The exclamation mark ! after the operand means that this value (16) is subtracted from SP first, and then the values are written to the stack — this is called pre-index. (This is the opposite of post-index, which increases SP afterward).

Comparing with x86, the first instruction here is essentially the same as:

Assembly


PUSH X29
PUSH X30

X29 is the Frame Pointer (FP), and X30 is the Link Register (LR). These are stored at the beginning of the function (prologue) and restored at the end (epilogue).

The second instruction mov x29, sp copies the address of the Stack Pointer into X29 to prepare the stack frame for the function.

Next, we have the ADRP and ADD instructions. Both are used to place the address of the string "Hello!" into register X0 (because the first parameter of the function is passed in X0).

There’s no single ARM instruction that can place a large number or a full address into a register (because the instruction size is limited to 4 bytes).

Thus, it is done in two steps:

ADRP places the address of the page (4KB Page) containing the string.
ADD adds the remaining part of the address.

The resulting address:

Assembly


0x400000 + 0x648 = 0x400648

This is indeed the location of the string "Hello!" that we found in .rodata.

After that, BL puts@plt is used to call the puts() function (as we saw earlier).

Then MOV W0, #0 places zero into register W0, which is the lower 32 bits of register X0:

Ascii


High 32 bits | Low 32 bits
       X0
              |   W0

The function returns a result in X0, and since main() returns an int (which is 32 bits), it’s sufficient to fill only the lower part W0.

To confirm, let’s modify the example to make it return a uint64_t (64 bits):



#include <stdio.h>
#include <stdint.h>

uint64_t main() {
    printf("Hello!"\n);
    return 0;
}

C/C++


include <stdio.h>
#include <stdint.h>

uint64_t main() {
    printf("Hello!"\n);
    return 0;
}

You will get the same result, but now this instruction has become:

Assembly


4005a4: d2800000  mov x0, #0x0

This means that when the function returns 64 bits, the value must be written in X0, not W0.

Next, LDP X29, X30, [SP], #16 reads the values we previously stored (X29 and X30) from the stack. But here there’s no exclamation mark — this means the values are pulled first, and then SP is increased by 16 (this is called post-index).

Finally, RET is a new instruction in ARM64. It performs the same job as BX LR, but with an extra bit that tells the processor this is a "return from function," not just a jump, making it execute faster.

Because the function is very simple, even in optimization mode (Optimized), GCC produces exactly the same code.

MIPS

There is a very important concept in the MIPS architecture called the “Global Pointer” (GP).

As we know, every instruction in MIPS is 32 bits in size, and that means it’s impossible to include a full 32-bit address inside a single instruction.
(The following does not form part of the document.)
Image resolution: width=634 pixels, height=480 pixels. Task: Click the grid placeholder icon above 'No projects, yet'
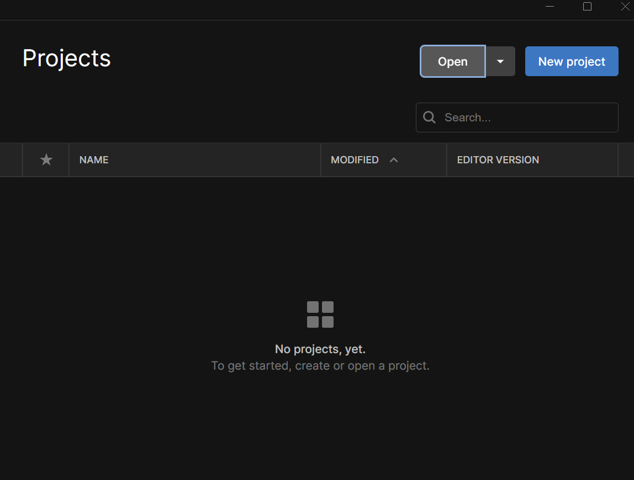coord(320,314)
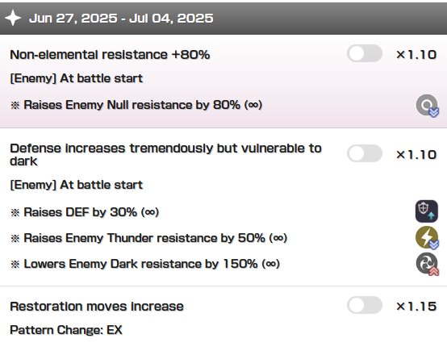Click the Restoration moves increase title
The image size is (447, 351).
[97, 307]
That’s why we have to use two instructions to load the full address (just like what GCC did in the previous example when loading the address of a text string).

But we can load data from an address within the range from register - 32768 up to register + 32767 using only one instruction.
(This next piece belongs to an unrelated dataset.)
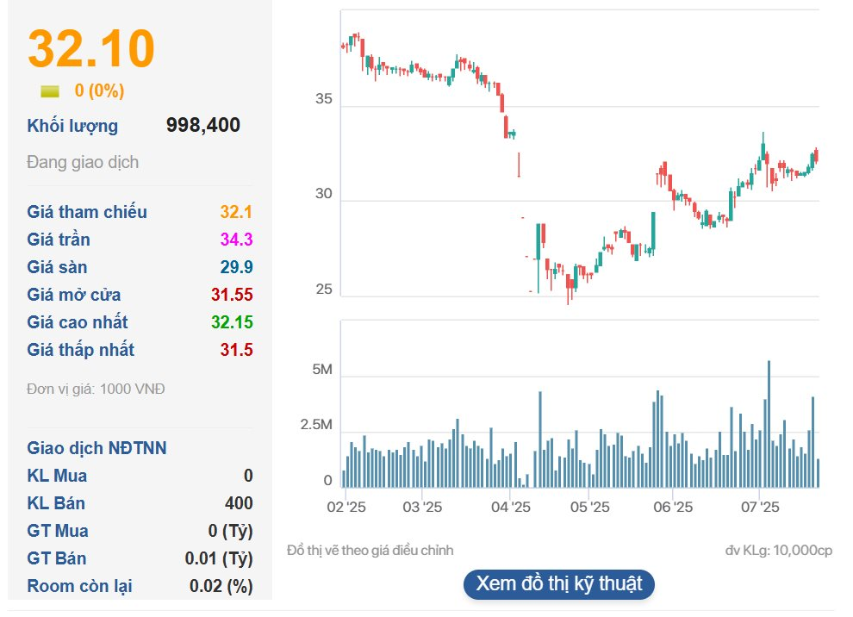Click the volume value 998,400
That’s because 16 bits of signed offset can be encoded inside a single instruction.

So, we can dedicate a special register for this purpose, and also allocate a 64KiB space that contains the most frequently used data.
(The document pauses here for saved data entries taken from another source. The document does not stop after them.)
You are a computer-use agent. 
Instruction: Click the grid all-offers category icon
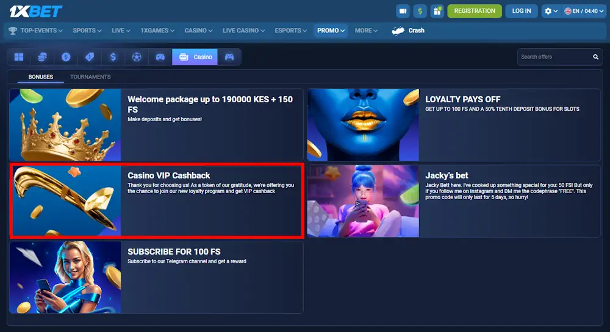point(19,57)
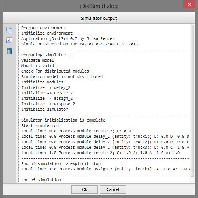Click the 'Model is valid' line
198x198 pixels.
[x=38, y=66]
This register is called the “Global Pointer”, and it points exactly to the middle of that 64KiB space.

That space usually contains global variables and addresses of ready-made functions like printf().

That’s because the GCC developers decided that getting the address of any function should take only one instruction instead of two.

In ELF files (which are the executable file format in Linux), this 64KiB space is divided into two sections:

.sbss (“small BSS”) for uninitialized data
.sdata (“small data”) for initialized data

This means the programmer can choose which data should be accessed quickly and place it either in .sdata or .sbss as needed.

Some old programmers might remember the MS-DOS system, which divided the entire memory into 64KiB blocks — it’s basically the same idea here.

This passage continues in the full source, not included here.